Thanks for this. She is starting to have enough of feeling unwell but endo is being no help at all. Her results have been going all over the place with no explanation given.
Most endocrinologists seem to be trained in diabetes rather than dysfunctions of the thyroid gland. They make statements to patients which are not correct and I think they try to cover up their inadequencies.

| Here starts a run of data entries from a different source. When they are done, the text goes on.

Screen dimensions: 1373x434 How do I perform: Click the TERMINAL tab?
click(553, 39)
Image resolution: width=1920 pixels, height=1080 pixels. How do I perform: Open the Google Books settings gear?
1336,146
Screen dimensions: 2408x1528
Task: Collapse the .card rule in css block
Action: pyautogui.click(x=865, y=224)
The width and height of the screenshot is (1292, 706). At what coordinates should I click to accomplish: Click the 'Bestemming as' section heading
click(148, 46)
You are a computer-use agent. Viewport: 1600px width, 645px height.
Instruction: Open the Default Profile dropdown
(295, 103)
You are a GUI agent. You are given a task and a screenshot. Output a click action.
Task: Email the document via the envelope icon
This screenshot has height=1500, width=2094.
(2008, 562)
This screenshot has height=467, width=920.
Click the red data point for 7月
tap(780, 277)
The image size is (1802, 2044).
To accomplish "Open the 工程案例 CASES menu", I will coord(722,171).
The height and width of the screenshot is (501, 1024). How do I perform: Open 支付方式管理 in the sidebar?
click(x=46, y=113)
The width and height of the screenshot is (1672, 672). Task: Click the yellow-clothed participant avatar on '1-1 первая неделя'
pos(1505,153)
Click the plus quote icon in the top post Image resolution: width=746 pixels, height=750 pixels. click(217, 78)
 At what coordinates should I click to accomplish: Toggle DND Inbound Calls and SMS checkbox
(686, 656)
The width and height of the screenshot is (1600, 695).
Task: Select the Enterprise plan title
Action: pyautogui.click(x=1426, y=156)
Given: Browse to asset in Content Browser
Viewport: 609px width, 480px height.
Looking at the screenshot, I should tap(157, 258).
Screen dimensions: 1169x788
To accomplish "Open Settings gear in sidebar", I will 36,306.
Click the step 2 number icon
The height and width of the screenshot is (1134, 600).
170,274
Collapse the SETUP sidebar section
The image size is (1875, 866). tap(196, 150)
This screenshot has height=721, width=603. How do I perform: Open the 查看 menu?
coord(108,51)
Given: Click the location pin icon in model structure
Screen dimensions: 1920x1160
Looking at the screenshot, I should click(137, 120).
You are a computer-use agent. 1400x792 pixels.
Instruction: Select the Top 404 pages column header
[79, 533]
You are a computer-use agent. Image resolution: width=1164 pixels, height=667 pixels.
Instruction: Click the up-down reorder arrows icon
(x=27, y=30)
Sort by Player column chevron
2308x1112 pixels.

What your daughter has to do is take her health into her own hands and when she begins to feel a bit better it will become much easier.
Many on this forum source their own thyroid hormones which isn't illegal if it's for our own use. They have recovered their health. I also self-medicate and GP does a yearly blood test. I have no clinical symptoms and that is supposed to be the aim when hypo.
Your daughter is undermedicated with TSH over range. She should request a dose increase.
The goal of Levothyroxine is to restore the patient to euthyroid status. For most patients that will be when TSH is 0.2 - 1.0 with FT4 in the upper range. FT4 needs to be in the upper range in order that sufficient T3 is converted. Read Treatment Options in thyroiduk.org.uk/tuk/about_... Email dionne.fulcher@thyroiduk.org if you would like a copy of the Pulse article to show your GP.
Ask GP for 25mcg dose increase and bloods retested in 6 weeks
Dose should be increased in 25mcg steps, retesting 6-8 weeks later each time, until TSH is roughly between 0.2-1.0 and FT4 towards top of range and FT3 at least half way in range
Dr Toft, past president of the British Thyroid Association and leading endocrinologist, states in Pulse Magazine,
"The appropriate dose of levothyroxine is that which restores euthyroidism and serum TSH to the lower part of the reference range - 0.2-0.5mU/l.
In this case, free thyroxine is likely to be in the upper part of its reference range or even slightly elevated – 18-22pmol/l.
Most patients will feel well in that circumstance. But some need a higher dose of levothyroxine to suppress serum TSH and then the serum-free T4 concentration will be elevated at around 24-28pmol/l.
This 'exogenous subclinical hyperthyroidism' is not dangerous as long as serum T3 is unequivocally normal – that is, serum total around T3 1.7nmol/l (reference range 1.0-2.2nmol/l)."
You can obtain a copy of the articles from Thyroid UK email print it and highlight question 6 to show your doctor please email Dionne: at
tukadmin@thyroiduk.org
Low vitamin levels are extremely common consequence of being under medicated
Typical Low vitamins due to under medication and detailed supplements advice
She may actually crave chocolate for its fats and magnesium, not sugar - both things we are often deficient in. She is undermedicated to have such a high TSH, should be under 1. You might want to get a copy of the Dr Toft Pulse article from TUK and show it your GP while asking for a 25mcg increase in dose.